Port in Galway, Ireland

The Port of Galway (Calafort na Gaillimhe) is a seaport situated in Galway, Ireland. Located on the west coast of Ireland, the port is operated by the Galway Harbour Company.

==History==
Galway's development as a trading port dates back to the 14th century. Ships then docked by the Spanish Arch. In 1380, King Richard II granted permission for merchants from the Iberian Peninsula and Galway to engage in direct trade, strengthening the city's commercial links with France, Flanders, and Italy.

In 1832, the Harbour Commissioners constructed the Commercial Dock. Over the next century, the docks expanded, with additional land reclaimed from the sea to accommodate growing maritime activities.

==Operations==
The port primarily handles bulk cargo such as fuel, timber, cement, and fishery products, with an annual throughput of approximately 500,000 tonnes of goods as of 2022. Its inner dock can accommodate vessels up to 6,000 tonnes deadweight (DWT) and provides berthing for up to six vessels simultaneously.

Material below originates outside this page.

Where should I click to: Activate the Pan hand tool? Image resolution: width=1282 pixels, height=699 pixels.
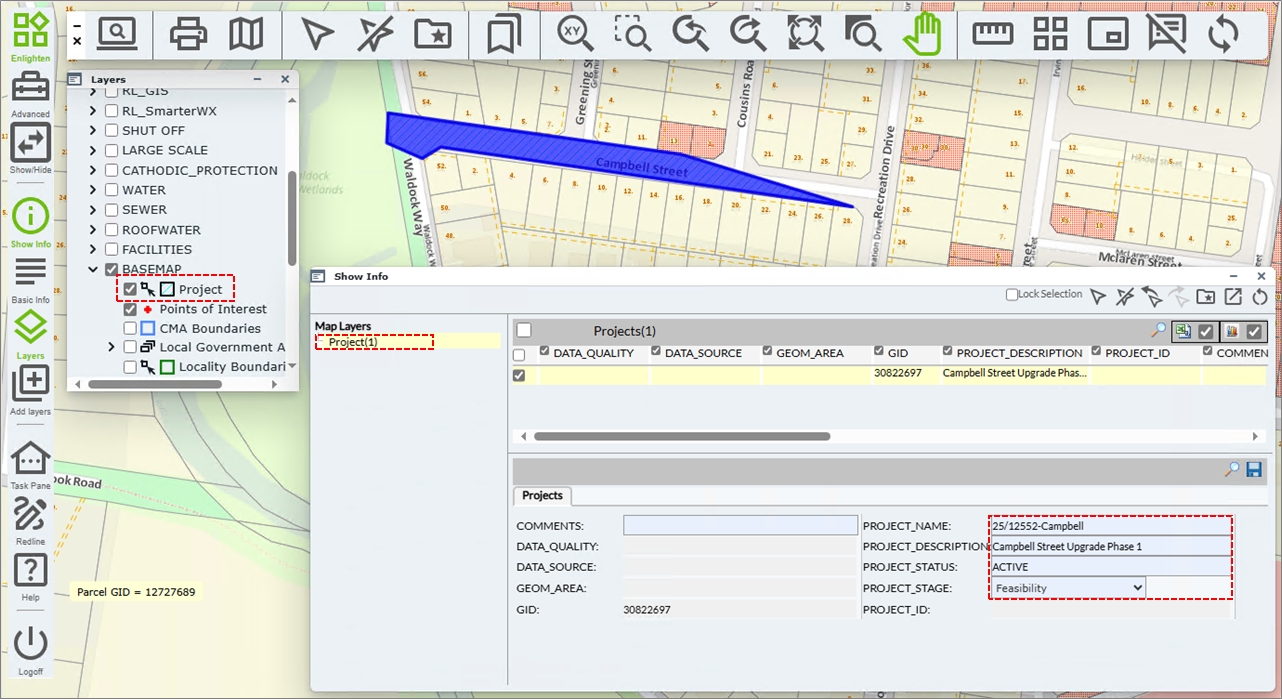921,34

In addition to cargo operations, the port hosts seasonal passenger ferry services, including routes to the Aran Islands and Cliffs of Moher, which operate from March to September. The port also supports leisure activities such as sailing and marine tourism, with facilities for small vessels and recreational users.

The port operates a coastal tide gate system to regulate water levels and ensure safe navigation within the harbour. Its facilities include warehouses, storage areas, and a customs checkpoint to streamline the handling of cargo and passenger services.

== New Port ==
From the beginning of the 21st century, plans have been proposed to relocate and extend the existing port facilities. In January 2014, a planning application was lodged for the project.

In April 2026, permission was granted by An Coimisiún Pleanála for an extension of the port, including a deep-water docking facility and new marina, a naval berth, as well as a spur to the Dublin–Galway railway line.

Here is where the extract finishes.